The five urban agglomeration centres include Greater Mumbai (population: 184 lakh), Pune (51 lakh), Nagpur (25 lakh), Nashik (16 lakh), Aurangabad (12 lakh) and Vasai-Virar (12 lakh). Interestingly, what links these urban growth centres is contradictory indicators of high literacy levels but poor sex ratios.
For instance, in Greater Mumbai, which includes Mumbai, Mira-Bhayandar, Thane, Navi Mumbai and Ulhasnagar, out of 18.4 crore, 1.51 crore citizens are literate. The highest literacy rate is in Mumbai suburban district at 90.9%. But, sex ratio in Greater Mumbai stands at 861, lower than the national average of 940 per 1,000 males. It is the lowest among all urban agglomerations.
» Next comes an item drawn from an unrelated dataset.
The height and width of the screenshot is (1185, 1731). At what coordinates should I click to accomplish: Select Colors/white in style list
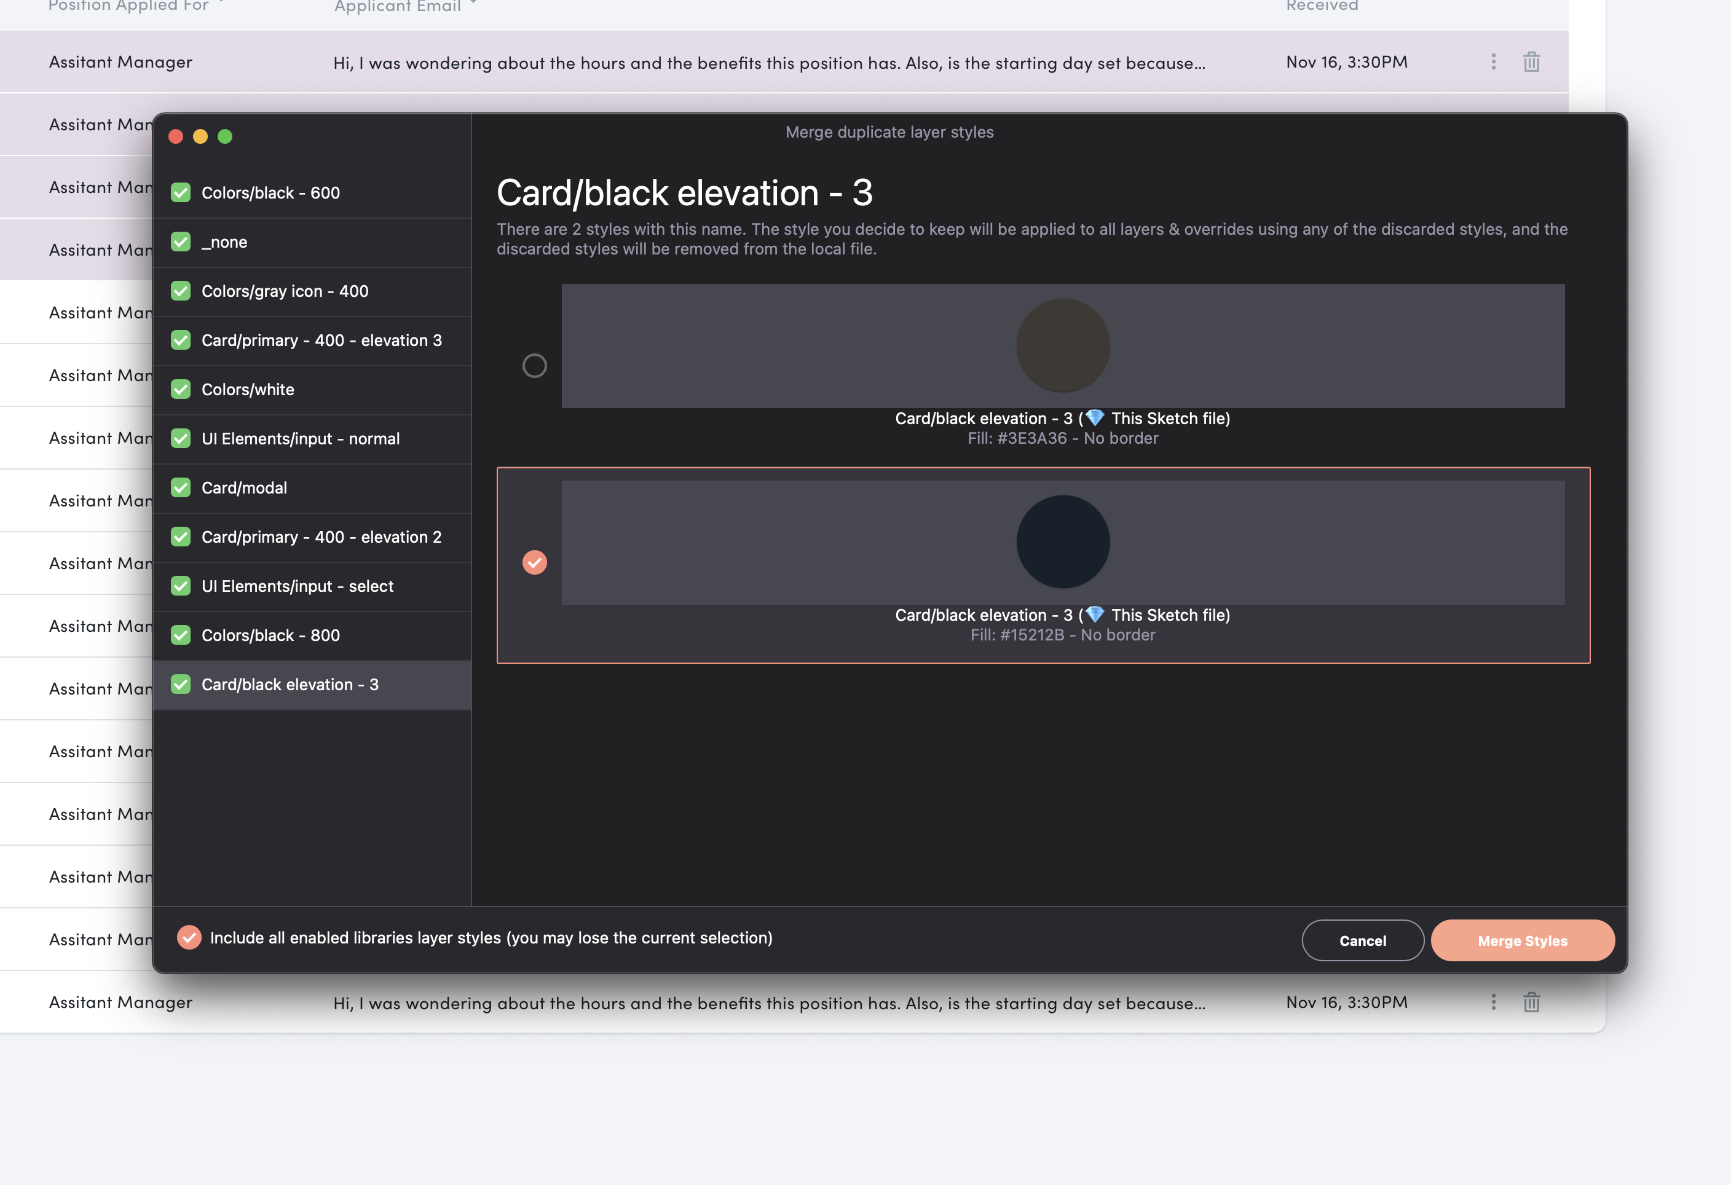248,390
The trend however is similar in cities such as Pune, Nagpur where higher literacy rates has not led to an improvement in the most basic of human development indicators. In Pune, out of the 51 lakh residents, 41 lakh are literate. The sex ratio of this booming educational hub however is a poor 899 females for every 1,000 males.
The child sex ratio figures from the age of 0-6 years in these urban centres also portray a sorry picture. The child sex ratio is 900 in Greater Mumbai, 883 in Pune and 855 in Nashik.
"There is no correlation between literacy level and overall gender consciousness. More affluent areas have poorer sex ratios," said a senior official from the women and child development department.
Maharashtra has among the poorest child sex ratios at 883, even as the national average stands at 914.